• SELECTION
Re: Comparing BSP and MR

2011-12-09 Thread Praveen Sripati
Jake,

 Let's not crosspost, please, it make the thread of conversation totally
opaque as to who is talking about what.

Agree. I got it after the OP.

 There is only one set of map tasks for the Giraph job - those
long-running map tasks run possibly many supersteps.

OK. But, map tasks don't communicate with each other. How are messages sent
across in the communication phase of a super step that happens within a map?

That's what led me to think that Map tasks correspond to computing phase
and not the complete super step. Once all the Maps are complete, another
set of Maps are launched. If I am not wrong, Hadoop supports MMR type of
jobs.

 In Giraph, vertices can move around workers between supersteps.  A vertex
will run on the worker that it is assigned to.

Is there any advantage of moving the processing of vertices from one worker
to another. Can't there be affinity between a worker and the vertices it
processes?

Regards,
Praveen

On Fri, Dec 9, 2011 at 11:33 PM, Jake Mannix jake.man...@gmail.com wrote:

 [hama-user to bcc:]

 Let's not crosspost, please, it make the thread of conversation totally
 opaque as to who is talking about what.

 On Fri, Dec 9, 2011 at 1:42 AM, Praveen Sripati 
 praveensrip...@gmail.comwrote:

 Thanks to Thomas and Avery for the response.

  For Giraph you are quite correct, all the stuff is submitted as a MR
 job. But a full map stage is not a superstep, the whole computation is a
 done in one mapping phase.

 So a map task in MR corresponds to a computation phase in a superstep.
 Once the computation phase for a superstep is complete, the vertex output
 is stored using the defined OutputFormat, the message sent (may be) to
 another vertex and the map task is stopped. Once the barrier
 synchronization phase is complete, another set of map tasks are invoked for
 the vertices which have received a message.


 In Giraph, each superstep does not lead to storage into an OutputFormat.
  The data lives all in memory from the time the first superstep starts to
 the time the final superstep stops (except that for tolerance of failures,
 checkpoints are stored to disk at user-specified intervals).  There is only
 one set of map tasks for the Giraph job - those long-running map tasks run
 possibly many supersteps.


 In a regular MR Job (not Giraph) the number of Map tasks equals to the
 number of InputSplits. But, in case of Giraph the total number of maps to
 be launched is usually more than the number of input vertices.

• DATA PROVIDED

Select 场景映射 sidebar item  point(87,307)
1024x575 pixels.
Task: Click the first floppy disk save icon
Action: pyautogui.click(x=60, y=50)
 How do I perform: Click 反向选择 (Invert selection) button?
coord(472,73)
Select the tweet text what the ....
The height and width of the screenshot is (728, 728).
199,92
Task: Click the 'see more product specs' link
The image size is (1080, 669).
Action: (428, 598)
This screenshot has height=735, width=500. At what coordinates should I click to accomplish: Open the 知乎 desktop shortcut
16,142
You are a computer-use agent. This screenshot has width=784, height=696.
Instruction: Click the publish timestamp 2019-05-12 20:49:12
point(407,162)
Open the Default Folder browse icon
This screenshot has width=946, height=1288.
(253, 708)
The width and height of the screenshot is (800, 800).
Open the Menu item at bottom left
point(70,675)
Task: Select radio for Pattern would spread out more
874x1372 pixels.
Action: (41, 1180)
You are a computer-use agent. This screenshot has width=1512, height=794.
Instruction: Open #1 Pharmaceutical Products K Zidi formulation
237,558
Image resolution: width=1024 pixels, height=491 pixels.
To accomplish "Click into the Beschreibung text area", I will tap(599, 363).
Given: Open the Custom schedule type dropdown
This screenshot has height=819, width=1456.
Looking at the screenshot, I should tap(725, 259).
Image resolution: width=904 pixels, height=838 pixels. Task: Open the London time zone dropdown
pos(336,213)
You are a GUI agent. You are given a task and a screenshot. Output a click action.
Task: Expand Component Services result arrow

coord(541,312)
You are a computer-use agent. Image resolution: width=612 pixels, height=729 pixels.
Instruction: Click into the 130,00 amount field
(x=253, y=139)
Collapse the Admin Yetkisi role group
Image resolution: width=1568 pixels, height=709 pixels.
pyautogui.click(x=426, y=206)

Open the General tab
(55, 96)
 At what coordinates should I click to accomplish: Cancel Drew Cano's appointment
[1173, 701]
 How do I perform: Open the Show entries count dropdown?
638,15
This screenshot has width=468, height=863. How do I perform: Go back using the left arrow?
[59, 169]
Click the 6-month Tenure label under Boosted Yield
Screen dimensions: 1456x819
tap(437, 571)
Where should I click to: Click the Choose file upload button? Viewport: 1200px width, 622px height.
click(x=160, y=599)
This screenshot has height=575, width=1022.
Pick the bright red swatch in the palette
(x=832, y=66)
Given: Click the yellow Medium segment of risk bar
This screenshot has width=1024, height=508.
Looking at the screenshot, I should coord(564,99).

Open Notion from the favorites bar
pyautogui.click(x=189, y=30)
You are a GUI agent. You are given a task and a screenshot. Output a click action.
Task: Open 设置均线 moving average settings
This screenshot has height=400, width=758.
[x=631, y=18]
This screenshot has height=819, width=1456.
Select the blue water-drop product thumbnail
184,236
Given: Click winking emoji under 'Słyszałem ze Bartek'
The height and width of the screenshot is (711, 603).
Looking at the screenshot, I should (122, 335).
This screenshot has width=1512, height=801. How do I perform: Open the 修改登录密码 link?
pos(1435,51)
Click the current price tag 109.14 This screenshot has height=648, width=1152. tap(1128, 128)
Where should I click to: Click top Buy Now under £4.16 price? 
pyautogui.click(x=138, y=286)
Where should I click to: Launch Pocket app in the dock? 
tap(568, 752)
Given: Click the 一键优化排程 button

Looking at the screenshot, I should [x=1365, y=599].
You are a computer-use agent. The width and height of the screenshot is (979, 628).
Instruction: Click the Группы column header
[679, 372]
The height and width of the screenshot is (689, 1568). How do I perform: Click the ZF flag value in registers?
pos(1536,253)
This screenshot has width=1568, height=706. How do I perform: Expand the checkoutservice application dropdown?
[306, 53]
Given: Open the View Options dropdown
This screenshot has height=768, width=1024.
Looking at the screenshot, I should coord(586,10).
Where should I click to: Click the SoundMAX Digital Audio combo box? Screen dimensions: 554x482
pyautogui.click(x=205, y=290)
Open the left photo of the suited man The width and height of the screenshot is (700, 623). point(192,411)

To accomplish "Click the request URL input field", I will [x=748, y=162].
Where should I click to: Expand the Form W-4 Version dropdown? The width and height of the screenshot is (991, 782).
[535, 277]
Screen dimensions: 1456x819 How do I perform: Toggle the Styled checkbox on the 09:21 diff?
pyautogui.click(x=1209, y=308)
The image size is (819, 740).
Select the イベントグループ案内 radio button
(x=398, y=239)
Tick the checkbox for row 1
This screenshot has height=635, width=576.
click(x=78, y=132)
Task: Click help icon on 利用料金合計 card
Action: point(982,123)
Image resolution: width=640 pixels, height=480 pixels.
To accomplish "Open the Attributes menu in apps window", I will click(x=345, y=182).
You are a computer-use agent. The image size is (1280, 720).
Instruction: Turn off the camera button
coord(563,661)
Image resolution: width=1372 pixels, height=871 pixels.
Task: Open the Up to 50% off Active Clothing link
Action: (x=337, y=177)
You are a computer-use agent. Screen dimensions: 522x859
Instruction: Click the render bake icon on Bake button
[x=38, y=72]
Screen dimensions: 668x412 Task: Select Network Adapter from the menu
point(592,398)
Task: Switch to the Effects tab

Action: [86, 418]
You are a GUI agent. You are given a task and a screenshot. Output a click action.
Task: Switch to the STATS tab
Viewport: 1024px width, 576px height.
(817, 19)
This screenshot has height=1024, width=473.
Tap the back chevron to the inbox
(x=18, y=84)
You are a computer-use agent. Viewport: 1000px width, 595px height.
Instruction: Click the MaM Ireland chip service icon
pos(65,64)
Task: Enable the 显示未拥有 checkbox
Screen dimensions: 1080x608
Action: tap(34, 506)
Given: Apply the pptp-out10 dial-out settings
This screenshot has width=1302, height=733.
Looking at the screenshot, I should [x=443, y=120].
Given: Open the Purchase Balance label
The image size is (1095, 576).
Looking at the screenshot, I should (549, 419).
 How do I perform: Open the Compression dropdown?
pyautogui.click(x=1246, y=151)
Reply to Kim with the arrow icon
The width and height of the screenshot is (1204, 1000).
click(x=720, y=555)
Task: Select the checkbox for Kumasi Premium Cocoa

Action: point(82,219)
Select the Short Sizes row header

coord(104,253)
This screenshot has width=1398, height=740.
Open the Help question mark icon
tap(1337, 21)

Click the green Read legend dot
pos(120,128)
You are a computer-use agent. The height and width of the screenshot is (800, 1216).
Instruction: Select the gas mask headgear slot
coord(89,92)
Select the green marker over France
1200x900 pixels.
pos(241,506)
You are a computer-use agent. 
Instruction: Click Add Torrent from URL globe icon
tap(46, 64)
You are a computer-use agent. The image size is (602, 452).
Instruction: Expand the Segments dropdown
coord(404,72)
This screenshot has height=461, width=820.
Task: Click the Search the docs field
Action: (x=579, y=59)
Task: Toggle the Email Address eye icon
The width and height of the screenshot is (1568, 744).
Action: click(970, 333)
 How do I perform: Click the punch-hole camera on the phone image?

• JOBS
**A)** Render this sentence from the Giraph thread into Spanish: "In Giraph, vertices can move around workers between supersteps."
**B)** Extend the Giraph thread beyond its last sentence.
Nothing in the listing is needed here.

• TASK-BY-TASK ANSWERS
**A)** En Giraph, los vértices pueden moverse entre los trabajadores de un superpaso a otro.

**B)**
 Number of maps  number of input vertices?  Not at all.  That would be
 insane.  We want to be able to run over multi-billion vertex graphs.  We're
 going to launch multiple billions of mappers?   The splitting of the data
 in Giraph is very similar to in a regular MR job, divide up your input data
 among the number of mappers you have, and you're off and running.



  Where are the incoming, outgoing messages and state stored
  Memory

 What happens if a particular node is lost in case of Hama and Giraph? Are
 the messages not persisted somewhere to be fetched later.


 If nodes are lost, the system has to back up to the most recent
 checkpoint, where graph state has been persisted to HDFS.  Messages are not
 currently persisted, but the state at which the graph was in to produce any
 messages was.


  In Giraph, vertices can move around workers between supersteps.  A
 vertex will run on the worker that it is assigned to.

 Is data locality considered while moving vertices around workers in
 Giraph?


 Data is all in memory, and typical graph algorithms are basically sending
 roughly the size of the entire graph (number of total edges) out over
 distributed RPC in any given superstep, so shuffling the graph around by
 RPC is not much more to do.



  As you can see, you could write a MapReduce Engine with BSP on top of
 Apache Hama.

 It's being the done other way, BSP is implemented in Giraph using Hadoop.


 I'll let the Hama people explain to you about how one would implement MR
 on top of Hama.  You are correct that in Giraph, the Hadoop
 JobTracker/TaskTracker and HDFS are used as substrate to help implement BSP
 (although I would not say that MR is being used to implement BSP, as
 there is no MR going on in Giraph).

   -jake




 Praveen

 On Fri, Dec 9, 2011 at 12:51 PM, Avery Ching ach...@apache.org wrote:

  Hi Praveen,

 Answers inline.  Hope that helps!

 Avery

 On 12/8/11 10:16 PM, Praveen Sripati wrote:

 Hi,

 I know about MapReduce/Hadoop and trying to get myself around
 BSP/Hama-Giraph by comparing MR and BSP.

 - Map Phase in MR is similar to Computation Phase in BSP. BSP allows for
 process to exchange data in the communication phase, but there is no
 communication between the mappers in the Map Phase. Though the data flows
 from Map tasks to Reducer tasks. Please correct me if I am wrong. Any other
 significant differences?

 I suppose you can think of it that way.  I like to compare a BSP
 superstep to a MapReduce job since it's 

Re: Comparing BSP and MR

2011-12-09 Thread Jake Mannix
On Fri, Dec 9, 2011 at 8:16 PM, Praveen Sripati praveensrip...@gmail.comwrote:

 Jake,


  Let's not crosspost, please, it make the thread of conversation totally
 opaque as to who is talking about what.

 Agree. I got it after the OP.


  There is only one set of map tasks for the Giraph job - those
 long-running map tasks run possibly many supersteps.

 OK. But, map tasks don't communicate with each other. How are messages
 sent across in the communication phase of a super step that happens within
 a map?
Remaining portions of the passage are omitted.